§ Goal of the exercise:
Please output the entries below verbatim, starting with the line containing "Choose Bahasa Malaysia" and going on through the line containing "Looking at the screenshot, I should (365, 180).", with both of those lines included.

***** Data extract *****

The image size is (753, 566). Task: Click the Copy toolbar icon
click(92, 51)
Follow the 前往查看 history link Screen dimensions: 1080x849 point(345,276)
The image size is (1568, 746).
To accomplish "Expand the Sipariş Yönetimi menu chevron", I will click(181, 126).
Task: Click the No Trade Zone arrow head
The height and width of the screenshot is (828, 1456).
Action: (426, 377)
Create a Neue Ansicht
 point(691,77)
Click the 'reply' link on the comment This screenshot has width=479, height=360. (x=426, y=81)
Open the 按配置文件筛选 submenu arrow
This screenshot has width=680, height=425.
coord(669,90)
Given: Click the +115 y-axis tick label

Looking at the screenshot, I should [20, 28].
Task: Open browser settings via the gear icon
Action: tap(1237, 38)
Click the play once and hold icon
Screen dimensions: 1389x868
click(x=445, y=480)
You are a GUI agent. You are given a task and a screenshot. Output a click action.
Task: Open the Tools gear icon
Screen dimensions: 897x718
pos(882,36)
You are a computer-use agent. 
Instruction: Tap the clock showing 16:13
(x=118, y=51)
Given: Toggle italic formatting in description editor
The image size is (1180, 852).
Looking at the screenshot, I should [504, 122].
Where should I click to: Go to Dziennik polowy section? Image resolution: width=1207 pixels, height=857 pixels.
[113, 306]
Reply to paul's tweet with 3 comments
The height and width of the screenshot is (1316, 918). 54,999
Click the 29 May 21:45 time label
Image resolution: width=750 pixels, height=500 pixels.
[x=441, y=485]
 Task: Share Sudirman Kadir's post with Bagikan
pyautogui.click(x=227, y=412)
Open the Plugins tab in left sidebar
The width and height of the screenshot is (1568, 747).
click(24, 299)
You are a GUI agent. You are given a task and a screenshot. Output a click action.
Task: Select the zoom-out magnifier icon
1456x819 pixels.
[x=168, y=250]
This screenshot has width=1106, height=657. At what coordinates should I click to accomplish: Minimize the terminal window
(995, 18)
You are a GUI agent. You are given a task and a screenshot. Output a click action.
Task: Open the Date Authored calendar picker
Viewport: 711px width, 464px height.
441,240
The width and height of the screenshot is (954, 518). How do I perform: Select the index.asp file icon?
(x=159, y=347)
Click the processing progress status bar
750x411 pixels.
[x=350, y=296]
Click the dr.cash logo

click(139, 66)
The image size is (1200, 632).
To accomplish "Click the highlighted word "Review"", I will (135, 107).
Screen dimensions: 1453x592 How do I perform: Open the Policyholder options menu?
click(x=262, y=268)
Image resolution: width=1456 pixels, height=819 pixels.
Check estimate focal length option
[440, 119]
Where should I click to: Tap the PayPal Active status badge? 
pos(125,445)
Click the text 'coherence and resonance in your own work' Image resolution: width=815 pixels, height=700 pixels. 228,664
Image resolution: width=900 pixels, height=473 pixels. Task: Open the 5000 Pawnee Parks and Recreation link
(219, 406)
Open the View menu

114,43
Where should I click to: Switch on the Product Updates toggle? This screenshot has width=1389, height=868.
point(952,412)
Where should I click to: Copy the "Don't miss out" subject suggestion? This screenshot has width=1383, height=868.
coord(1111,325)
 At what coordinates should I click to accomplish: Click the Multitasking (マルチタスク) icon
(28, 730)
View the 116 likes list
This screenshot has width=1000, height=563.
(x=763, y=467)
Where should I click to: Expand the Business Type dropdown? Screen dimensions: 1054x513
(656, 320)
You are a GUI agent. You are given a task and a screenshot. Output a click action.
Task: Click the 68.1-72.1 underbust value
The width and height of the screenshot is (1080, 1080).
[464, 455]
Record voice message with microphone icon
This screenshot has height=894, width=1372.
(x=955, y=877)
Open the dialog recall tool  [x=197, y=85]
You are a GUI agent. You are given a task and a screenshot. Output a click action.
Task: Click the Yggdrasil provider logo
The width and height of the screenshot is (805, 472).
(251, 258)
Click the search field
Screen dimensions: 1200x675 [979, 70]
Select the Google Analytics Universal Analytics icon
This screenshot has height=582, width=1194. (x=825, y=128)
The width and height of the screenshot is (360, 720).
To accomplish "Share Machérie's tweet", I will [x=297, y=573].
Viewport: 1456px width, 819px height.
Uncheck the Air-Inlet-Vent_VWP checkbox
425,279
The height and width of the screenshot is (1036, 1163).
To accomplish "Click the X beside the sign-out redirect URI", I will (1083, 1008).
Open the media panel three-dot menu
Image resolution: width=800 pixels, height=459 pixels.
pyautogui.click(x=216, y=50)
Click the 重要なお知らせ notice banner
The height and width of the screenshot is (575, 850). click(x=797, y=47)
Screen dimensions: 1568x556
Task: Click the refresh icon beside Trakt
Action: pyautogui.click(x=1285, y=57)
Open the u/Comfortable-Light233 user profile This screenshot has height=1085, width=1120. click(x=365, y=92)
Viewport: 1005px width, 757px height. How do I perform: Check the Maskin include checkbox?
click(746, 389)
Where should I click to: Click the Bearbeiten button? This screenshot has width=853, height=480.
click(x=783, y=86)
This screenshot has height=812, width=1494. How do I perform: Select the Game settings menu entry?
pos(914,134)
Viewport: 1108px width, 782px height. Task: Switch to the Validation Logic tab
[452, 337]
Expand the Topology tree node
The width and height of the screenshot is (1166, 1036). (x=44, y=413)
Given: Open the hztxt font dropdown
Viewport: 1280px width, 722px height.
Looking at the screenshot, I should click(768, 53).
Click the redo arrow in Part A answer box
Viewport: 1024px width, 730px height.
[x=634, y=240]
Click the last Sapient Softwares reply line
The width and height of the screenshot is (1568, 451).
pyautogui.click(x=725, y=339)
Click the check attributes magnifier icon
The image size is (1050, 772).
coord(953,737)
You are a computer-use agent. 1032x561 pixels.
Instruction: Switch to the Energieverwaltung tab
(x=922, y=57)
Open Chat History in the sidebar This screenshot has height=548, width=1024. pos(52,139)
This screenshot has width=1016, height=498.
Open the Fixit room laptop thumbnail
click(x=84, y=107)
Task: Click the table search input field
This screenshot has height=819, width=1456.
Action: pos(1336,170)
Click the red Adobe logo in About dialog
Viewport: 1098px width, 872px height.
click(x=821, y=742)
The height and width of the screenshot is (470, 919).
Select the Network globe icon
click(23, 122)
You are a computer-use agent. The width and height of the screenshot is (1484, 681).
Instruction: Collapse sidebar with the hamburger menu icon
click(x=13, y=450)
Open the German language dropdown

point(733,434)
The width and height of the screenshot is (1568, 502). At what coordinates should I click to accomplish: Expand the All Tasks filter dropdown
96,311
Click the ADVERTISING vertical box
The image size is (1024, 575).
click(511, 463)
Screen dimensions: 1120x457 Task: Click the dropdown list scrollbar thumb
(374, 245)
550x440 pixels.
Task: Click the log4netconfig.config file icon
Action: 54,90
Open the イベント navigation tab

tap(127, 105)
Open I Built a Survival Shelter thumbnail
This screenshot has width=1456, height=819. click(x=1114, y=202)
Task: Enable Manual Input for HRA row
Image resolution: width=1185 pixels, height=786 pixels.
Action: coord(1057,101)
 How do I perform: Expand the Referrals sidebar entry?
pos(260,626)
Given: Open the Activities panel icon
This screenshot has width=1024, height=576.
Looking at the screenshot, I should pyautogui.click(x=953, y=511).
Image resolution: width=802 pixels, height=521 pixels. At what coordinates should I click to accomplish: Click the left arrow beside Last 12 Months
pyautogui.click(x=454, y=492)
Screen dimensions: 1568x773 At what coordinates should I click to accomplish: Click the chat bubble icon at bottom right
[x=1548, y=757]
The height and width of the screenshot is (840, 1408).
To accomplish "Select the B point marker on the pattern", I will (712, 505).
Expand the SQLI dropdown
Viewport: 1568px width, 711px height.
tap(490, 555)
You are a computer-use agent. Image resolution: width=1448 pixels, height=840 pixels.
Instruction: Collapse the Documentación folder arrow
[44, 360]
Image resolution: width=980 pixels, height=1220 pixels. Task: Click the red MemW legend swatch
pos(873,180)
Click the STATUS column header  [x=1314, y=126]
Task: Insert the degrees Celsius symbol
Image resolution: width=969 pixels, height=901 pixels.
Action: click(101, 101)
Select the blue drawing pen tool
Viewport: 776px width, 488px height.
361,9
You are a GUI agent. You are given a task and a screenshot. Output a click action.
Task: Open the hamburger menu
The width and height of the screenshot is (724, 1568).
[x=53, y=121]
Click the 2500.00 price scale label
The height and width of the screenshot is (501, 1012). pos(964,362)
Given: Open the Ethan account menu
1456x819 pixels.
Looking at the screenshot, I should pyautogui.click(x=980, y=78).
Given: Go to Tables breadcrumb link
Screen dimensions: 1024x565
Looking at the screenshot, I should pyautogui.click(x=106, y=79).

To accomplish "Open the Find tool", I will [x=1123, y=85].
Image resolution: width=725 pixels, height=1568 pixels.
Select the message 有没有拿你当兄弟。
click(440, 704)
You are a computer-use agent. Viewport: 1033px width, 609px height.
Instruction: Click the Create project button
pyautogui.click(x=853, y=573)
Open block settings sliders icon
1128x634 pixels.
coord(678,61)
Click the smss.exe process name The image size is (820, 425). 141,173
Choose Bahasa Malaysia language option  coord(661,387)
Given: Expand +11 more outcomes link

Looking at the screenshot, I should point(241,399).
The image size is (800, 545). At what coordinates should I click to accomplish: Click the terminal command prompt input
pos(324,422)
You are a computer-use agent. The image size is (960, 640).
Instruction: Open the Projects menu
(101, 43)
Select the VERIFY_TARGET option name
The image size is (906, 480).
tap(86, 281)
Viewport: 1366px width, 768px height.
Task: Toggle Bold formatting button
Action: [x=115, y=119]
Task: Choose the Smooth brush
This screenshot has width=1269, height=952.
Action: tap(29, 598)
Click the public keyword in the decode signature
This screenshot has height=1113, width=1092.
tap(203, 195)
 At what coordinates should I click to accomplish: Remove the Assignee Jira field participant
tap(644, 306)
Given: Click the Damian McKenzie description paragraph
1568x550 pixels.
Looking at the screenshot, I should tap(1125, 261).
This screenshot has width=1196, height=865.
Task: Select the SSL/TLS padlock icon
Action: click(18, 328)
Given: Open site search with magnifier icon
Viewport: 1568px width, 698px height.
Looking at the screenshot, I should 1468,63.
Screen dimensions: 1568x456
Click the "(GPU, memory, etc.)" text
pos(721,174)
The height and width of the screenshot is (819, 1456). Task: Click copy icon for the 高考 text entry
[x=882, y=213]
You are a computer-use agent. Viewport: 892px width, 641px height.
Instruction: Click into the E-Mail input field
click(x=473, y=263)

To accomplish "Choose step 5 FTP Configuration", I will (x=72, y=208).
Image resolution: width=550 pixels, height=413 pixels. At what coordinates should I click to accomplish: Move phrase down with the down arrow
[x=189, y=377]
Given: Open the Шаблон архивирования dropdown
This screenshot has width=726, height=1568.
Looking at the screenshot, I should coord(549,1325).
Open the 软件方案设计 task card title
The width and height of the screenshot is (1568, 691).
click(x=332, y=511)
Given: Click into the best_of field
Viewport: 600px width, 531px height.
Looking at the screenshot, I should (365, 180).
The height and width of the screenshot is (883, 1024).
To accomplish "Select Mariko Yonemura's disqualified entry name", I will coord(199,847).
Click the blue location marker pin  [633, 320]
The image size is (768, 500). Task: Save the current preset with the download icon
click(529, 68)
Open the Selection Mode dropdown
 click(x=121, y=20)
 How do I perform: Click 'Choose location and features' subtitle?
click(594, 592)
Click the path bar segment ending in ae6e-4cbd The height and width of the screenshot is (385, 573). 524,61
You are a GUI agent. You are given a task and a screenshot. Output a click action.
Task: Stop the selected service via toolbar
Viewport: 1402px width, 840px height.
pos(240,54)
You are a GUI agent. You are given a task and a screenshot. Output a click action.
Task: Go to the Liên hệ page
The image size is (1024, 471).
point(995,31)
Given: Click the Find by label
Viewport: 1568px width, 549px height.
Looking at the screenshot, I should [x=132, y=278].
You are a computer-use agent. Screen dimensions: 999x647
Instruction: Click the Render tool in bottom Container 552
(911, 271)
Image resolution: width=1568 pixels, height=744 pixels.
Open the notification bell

*****

§ Answer to the task:
Choose Bahasa Malaysia language option  coord(661,387)
Given: Expand +11 more outcomes link

Looking at the screenshot, I should point(241,399).
The image size is (800, 545). At what coordinates should I click to accomplish: Click the terminal command prompt input
pos(324,422)
You are a computer-use agent. The image size is (960, 640).
Instruction: Open the Projects menu
(101, 43)
Select the VERIFY_TARGET option name
The image size is (906, 480).
tap(86, 281)
Viewport: 1366px width, 768px height.
Task: Toggle Bold formatting button
Action: [x=115, y=119]
Task: Choose the Smooth brush
This screenshot has width=1269, height=952.
Action: tap(29, 598)
Click the public keyword in the decode signature
This screenshot has height=1113, width=1092.
tap(203, 195)
 At what coordinates should I click to accomplish: Remove the Assignee Jira field participant
tap(644, 306)
Given: Click the Damian McKenzie description paragraph
1568x550 pixels.
Looking at the screenshot, I should tap(1125, 261).
This screenshot has width=1196, height=865.
Task: Select the SSL/TLS padlock icon
Action: click(18, 328)
Given: Open site search with magnifier icon
Viewport: 1568px width, 698px height.
Looking at the screenshot, I should 1468,63.
Screen dimensions: 1568x456
Click the "(GPU, memory, etc.)" text
pos(721,174)
The height and width of the screenshot is (819, 1456). Task: Click copy icon for the 高考 text entry
[x=882, y=213]
You are a computer-use agent. Viewport: 892px width, 641px height.
Instruction: Click into the E-Mail input field
click(x=473, y=263)

To accomplish "Choose step 5 FTP Configuration", I will (x=72, y=208).
Image resolution: width=550 pixels, height=413 pixels. At what coordinates should I click to accomplish: Move phrase down with the down arrow
[x=189, y=377]
Given: Open the Шаблон архивирования dropdown
This screenshot has width=726, height=1568.
Looking at the screenshot, I should coord(549,1325).
Open the 软件方案设计 task card title
The width and height of the screenshot is (1568, 691).
click(x=332, y=511)
Given: Click into the best_of field
Viewport: 600px width, 531px height.
Looking at the screenshot, I should (365, 180).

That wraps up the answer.